Stored data:
================================
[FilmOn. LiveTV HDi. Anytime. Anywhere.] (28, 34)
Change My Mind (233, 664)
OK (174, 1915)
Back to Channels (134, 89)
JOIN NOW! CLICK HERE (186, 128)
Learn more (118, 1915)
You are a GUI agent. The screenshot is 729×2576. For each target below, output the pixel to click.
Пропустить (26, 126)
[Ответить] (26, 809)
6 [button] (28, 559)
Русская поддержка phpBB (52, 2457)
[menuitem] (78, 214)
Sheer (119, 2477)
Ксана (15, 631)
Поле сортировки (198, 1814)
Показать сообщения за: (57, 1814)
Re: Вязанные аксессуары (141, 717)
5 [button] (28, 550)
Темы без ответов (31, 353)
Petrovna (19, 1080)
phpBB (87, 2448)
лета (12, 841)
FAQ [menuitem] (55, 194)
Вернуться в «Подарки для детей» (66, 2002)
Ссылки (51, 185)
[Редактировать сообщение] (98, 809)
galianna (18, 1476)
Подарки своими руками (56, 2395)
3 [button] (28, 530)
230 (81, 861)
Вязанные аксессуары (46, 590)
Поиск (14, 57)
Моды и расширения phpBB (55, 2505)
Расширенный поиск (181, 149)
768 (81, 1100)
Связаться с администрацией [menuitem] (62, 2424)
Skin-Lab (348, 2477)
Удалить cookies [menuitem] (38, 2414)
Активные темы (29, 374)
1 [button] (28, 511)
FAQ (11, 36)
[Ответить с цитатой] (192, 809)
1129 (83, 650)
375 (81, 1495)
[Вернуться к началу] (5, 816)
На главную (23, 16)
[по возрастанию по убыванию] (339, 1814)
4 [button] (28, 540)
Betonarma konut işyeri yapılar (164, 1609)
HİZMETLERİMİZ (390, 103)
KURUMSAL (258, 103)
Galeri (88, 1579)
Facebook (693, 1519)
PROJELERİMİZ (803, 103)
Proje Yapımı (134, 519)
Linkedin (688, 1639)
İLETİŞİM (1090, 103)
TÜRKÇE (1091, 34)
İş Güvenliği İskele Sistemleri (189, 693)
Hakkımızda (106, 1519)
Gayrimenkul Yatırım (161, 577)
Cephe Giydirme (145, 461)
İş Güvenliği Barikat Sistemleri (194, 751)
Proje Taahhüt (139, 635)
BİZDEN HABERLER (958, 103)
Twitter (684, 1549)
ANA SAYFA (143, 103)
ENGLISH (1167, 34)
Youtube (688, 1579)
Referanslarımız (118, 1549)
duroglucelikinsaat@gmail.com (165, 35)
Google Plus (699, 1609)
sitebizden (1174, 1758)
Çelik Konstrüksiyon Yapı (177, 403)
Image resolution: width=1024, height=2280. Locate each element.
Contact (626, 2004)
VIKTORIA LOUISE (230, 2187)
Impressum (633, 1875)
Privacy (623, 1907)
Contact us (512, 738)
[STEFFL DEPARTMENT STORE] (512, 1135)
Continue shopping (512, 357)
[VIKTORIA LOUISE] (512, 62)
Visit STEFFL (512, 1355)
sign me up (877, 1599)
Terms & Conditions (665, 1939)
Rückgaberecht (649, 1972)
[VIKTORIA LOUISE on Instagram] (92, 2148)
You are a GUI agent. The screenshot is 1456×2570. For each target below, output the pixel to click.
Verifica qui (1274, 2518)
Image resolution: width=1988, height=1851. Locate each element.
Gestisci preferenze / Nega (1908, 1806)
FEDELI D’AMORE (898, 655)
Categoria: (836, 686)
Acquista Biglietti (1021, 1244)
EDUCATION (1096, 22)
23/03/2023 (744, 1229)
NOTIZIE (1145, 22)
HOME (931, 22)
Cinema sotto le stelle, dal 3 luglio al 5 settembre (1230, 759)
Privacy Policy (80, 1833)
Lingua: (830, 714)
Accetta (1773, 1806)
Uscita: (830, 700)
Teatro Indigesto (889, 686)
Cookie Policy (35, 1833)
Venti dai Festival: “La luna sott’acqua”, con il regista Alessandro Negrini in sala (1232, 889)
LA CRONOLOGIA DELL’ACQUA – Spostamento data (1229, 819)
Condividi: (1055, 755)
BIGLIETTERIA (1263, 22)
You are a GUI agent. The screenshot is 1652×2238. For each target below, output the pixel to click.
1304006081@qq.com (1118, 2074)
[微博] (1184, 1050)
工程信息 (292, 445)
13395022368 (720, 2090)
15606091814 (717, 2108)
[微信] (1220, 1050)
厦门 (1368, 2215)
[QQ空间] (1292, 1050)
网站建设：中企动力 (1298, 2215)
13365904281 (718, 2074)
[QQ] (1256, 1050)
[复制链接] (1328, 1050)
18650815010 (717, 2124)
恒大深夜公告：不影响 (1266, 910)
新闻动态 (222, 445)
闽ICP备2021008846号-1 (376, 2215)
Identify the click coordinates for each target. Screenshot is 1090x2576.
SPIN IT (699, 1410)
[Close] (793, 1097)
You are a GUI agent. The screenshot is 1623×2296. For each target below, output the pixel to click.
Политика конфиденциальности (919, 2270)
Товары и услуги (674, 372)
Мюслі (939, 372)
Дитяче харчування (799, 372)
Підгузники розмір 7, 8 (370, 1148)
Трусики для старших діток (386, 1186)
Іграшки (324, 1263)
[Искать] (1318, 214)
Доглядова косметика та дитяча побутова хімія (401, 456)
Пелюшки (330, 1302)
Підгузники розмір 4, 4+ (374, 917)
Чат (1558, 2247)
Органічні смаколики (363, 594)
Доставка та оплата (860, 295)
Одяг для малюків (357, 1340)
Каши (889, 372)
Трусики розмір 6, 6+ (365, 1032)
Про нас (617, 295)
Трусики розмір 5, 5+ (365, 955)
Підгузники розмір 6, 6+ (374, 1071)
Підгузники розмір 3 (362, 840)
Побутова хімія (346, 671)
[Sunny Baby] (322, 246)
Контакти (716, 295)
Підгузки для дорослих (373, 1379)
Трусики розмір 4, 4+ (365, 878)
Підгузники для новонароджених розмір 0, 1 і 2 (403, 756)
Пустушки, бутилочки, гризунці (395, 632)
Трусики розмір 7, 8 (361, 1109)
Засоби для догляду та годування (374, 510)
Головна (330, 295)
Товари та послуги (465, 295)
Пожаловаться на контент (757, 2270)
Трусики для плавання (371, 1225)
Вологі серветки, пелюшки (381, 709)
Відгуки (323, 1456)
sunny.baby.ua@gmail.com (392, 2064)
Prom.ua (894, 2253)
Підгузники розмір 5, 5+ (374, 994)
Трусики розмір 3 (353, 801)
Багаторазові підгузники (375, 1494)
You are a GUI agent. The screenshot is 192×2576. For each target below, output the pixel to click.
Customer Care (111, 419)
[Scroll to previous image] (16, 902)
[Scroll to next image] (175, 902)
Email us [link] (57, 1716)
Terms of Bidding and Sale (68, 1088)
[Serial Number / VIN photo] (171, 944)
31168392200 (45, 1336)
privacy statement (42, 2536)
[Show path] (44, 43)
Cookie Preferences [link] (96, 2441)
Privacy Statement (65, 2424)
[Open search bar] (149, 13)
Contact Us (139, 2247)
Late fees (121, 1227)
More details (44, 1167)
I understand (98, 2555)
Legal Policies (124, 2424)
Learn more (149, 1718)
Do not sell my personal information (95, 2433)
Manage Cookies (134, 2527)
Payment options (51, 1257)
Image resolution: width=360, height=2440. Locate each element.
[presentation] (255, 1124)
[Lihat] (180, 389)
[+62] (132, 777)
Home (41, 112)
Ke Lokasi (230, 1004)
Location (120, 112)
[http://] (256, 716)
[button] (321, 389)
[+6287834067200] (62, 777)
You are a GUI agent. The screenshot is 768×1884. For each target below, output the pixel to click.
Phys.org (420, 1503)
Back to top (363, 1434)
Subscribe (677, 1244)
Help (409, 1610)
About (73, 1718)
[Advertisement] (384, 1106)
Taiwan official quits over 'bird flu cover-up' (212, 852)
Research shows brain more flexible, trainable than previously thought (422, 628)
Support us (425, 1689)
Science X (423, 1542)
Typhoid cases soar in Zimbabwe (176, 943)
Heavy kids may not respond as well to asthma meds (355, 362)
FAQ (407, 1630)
================================
Required action ▸ The line with "Back to top (363, 1434)" marks where to start. Transcribe from there through the final line of the records, exactly and with nothing added.

Response ▸
Back to top (363, 1434)
Subscribe (677, 1244)
Help (409, 1610)
About (73, 1718)
[Advertisement] (384, 1106)
Taiwan official quits over 'bird flu cover-up' (212, 852)
Research shows brain more flexible, trainable than previously thought (422, 628)
Support us (425, 1689)
Science X (423, 1542)
Typhoid cases soar in Zimbabwe (176, 943)
Heavy kids may not respond as well to asthma meds (355, 362)
FAQ (407, 1630)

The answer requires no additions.